I recently wrote about the newest beauty ecommerce site on the block – Fabled by Marie Claire.
A trusted authority on beauty, its editorial expertise is one of its main selling points.
So, how do three of its biggest competitors use editorial* on their own sites?
(*By this I mean opinion-focused writing such as tips and advice, as opposed to marketing copy for the purposes of promotion.)
While branded blogs (like Urban Decay and Clinique) are largely used to promote their own ranges, the above sites have the unique opportunity to write in an entirely balanced and unbiased way.
Here’s a look at three of the biggest beauty ecommerce sites:
The homepage for LookFantastic is geared around promoting brands and savings rather than its editorial offering.
In fact, with the top sections promoting specific brands and ‘beauty favourites’, the user is required to scroll down the very bottom of the page to find the ‘Beauty Hub’ – the site’s dedicated blog.
Described as the place to discover ‘beauty secrets, how-to guides, exclusive interviews and much more!’ – it seems a shame that it’s relegated to the bottom of the page.
Similarly, the blog tab of the main navigation is the only other place it is highlighted on the homepage. This means it is very easy to miss.
Clicking onto the blog itself, the user is met with a wide range of article topics, split into categories like ‘gift guides’, ‘advice’ and ‘tutorials’.
There are apparently eight editors of the Beauty Hub, each with their own specialist subject. With a photo and a short profile for each, this gives the site a personal and authoritative feel.
In terms of the articles, it’s all very informative and useful from a product perspective – if you want to find out what you should be using and why, then you’re bound to find the answers here.

### [RECORD EXTRACTS]

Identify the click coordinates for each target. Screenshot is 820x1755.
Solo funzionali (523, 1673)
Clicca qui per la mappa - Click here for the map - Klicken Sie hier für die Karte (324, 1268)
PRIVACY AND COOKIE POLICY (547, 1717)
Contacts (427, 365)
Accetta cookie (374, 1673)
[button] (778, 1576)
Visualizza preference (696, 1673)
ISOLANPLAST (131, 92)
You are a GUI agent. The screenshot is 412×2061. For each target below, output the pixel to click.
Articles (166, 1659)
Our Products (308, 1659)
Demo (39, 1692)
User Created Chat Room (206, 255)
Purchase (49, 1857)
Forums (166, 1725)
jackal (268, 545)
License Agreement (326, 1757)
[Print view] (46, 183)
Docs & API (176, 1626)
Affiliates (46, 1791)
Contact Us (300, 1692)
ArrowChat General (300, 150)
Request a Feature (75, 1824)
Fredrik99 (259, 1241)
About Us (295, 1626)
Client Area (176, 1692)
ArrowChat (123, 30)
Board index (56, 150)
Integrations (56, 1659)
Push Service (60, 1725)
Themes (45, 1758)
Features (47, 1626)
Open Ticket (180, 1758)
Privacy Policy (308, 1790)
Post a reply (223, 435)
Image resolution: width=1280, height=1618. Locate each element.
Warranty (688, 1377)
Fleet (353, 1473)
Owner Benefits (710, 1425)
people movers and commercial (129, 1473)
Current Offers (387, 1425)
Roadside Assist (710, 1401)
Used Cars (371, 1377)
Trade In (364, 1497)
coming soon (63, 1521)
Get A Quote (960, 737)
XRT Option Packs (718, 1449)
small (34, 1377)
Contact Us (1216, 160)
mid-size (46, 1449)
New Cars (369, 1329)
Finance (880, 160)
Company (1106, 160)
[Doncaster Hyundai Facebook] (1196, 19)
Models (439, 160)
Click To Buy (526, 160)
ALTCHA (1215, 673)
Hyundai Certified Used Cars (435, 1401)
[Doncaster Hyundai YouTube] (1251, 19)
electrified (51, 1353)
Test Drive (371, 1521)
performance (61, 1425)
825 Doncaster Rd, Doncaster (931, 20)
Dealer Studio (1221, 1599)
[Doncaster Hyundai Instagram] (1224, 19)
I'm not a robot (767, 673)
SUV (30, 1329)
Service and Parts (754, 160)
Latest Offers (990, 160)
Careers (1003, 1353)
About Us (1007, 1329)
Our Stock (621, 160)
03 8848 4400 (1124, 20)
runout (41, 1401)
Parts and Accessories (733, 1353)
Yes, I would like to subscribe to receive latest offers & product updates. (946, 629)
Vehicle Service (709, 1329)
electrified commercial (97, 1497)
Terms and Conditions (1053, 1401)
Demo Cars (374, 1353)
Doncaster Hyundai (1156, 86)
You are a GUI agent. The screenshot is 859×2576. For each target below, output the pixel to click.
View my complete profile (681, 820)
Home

### [ABOUT THIS TASK]
Carry on the article about how beauty ecommerce sites use editorial content, picking up after its final sentence.

### [ANSWER BELOW]
The only negative is that this approach can appear a little salesy rather than reader-focused. And as a result, the tone lacks in personality.
While FeelUnique’s homepage is similar to LookFantastic, the main difference is that the editorial section is given a bit more focus.
Nicely integrated into the middle of the page, ‘The Lounge’ is promoted with a side-by-side video and article, along with a call-to-action to discover more.
Similarly, its drop-down on the main navigation prompts the user to click through.
As well as being easier to find, the inclusion of video is a big plus.
It would be better if the user could watch it without being redirected to another page, however this is an immediate sign that the blog contains other types of content than just articles.
Onto The Lounge, and while the design is quite basic, I like the fact that categories are broken down into more specific subjects like ‘tanning’ and ‘men.’
I also found the writing to be more engaging than LookFantastic.
The main reason being that its conversational tone showcases the personality of individual writers.
While it does come across as a bit cheesy on occasion, the approach is suited to the site’s focus on general lifestyle topics and celebrity culture.
The homepage for BeautyBay is very different to the aforementioned sites.
With its huge site-wide header and unusual navigation, it immediately strikes me as being the most editorially-inspired.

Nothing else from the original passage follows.